_Entries supplied:_
#####
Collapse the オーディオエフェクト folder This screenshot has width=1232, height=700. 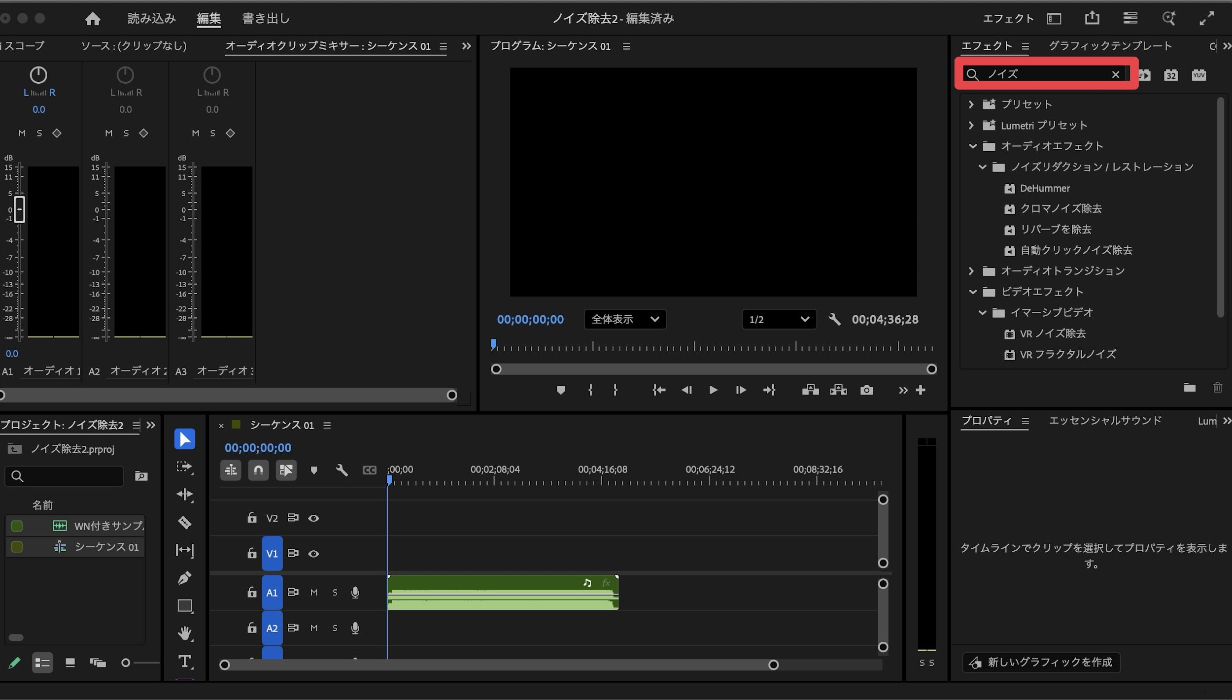[x=972, y=146]
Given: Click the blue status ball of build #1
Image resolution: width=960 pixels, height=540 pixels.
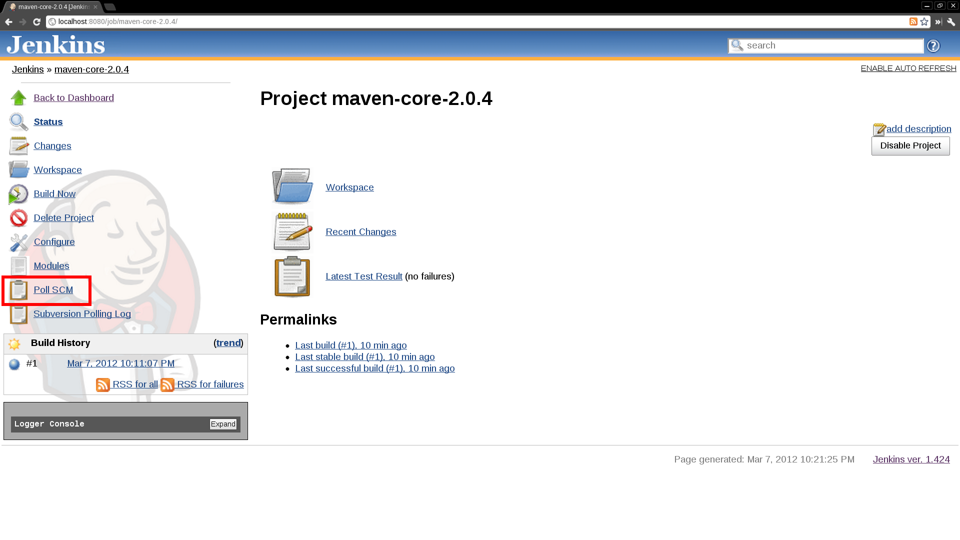Looking at the screenshot, I should [14, 365].
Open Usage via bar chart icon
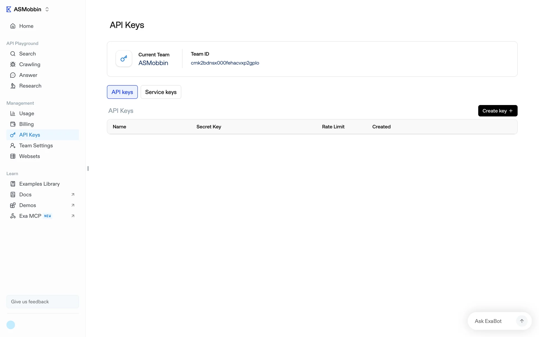Image resolution: width=539 pixels, height=337 pixels. pyautogui.click(x=13, y=113)
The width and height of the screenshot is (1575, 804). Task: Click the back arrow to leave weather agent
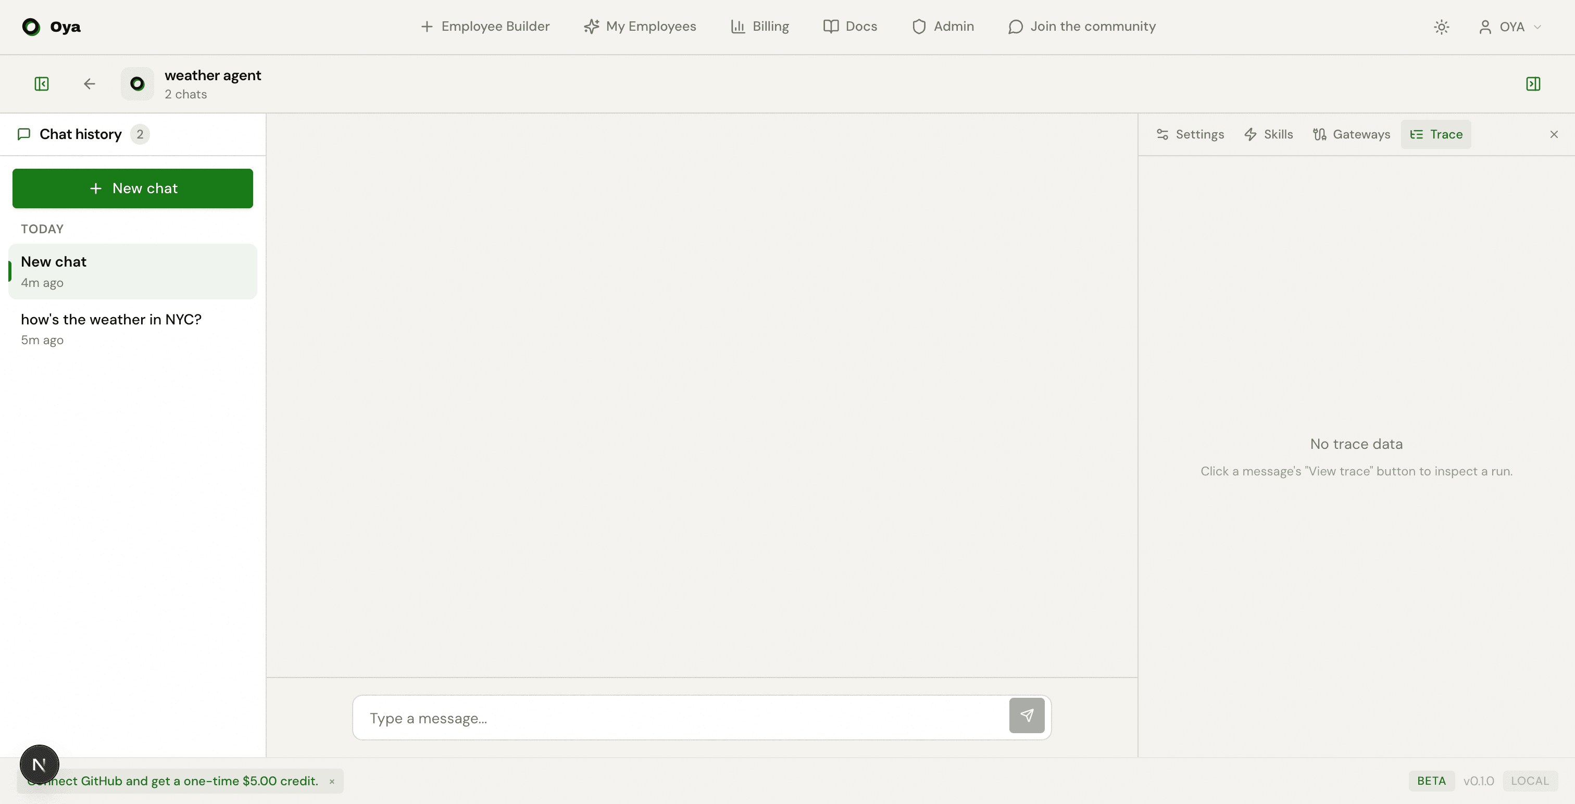[x=89, y=84]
#####
_Exercise:_
Output, exactly and with no pictures, every line from the one that contains "Given: Click the blue status ball of build #1" through the final line of the entries.

_Problem solution:_
Given: Click the blue status ball of build #1
Image resolution: width=960 pixels, height=540 pixels.
Looking at the screenshot, I should [14, 365].
Open Usage via bar chart icon
Image resolution: width=539 pixels, height=337 pixels. pyautogui.click(x=13, y=113)
The width and height of the screenshot is (1575, 804). Task: Click the back arrow to leave weather agent
[x=89, y=84]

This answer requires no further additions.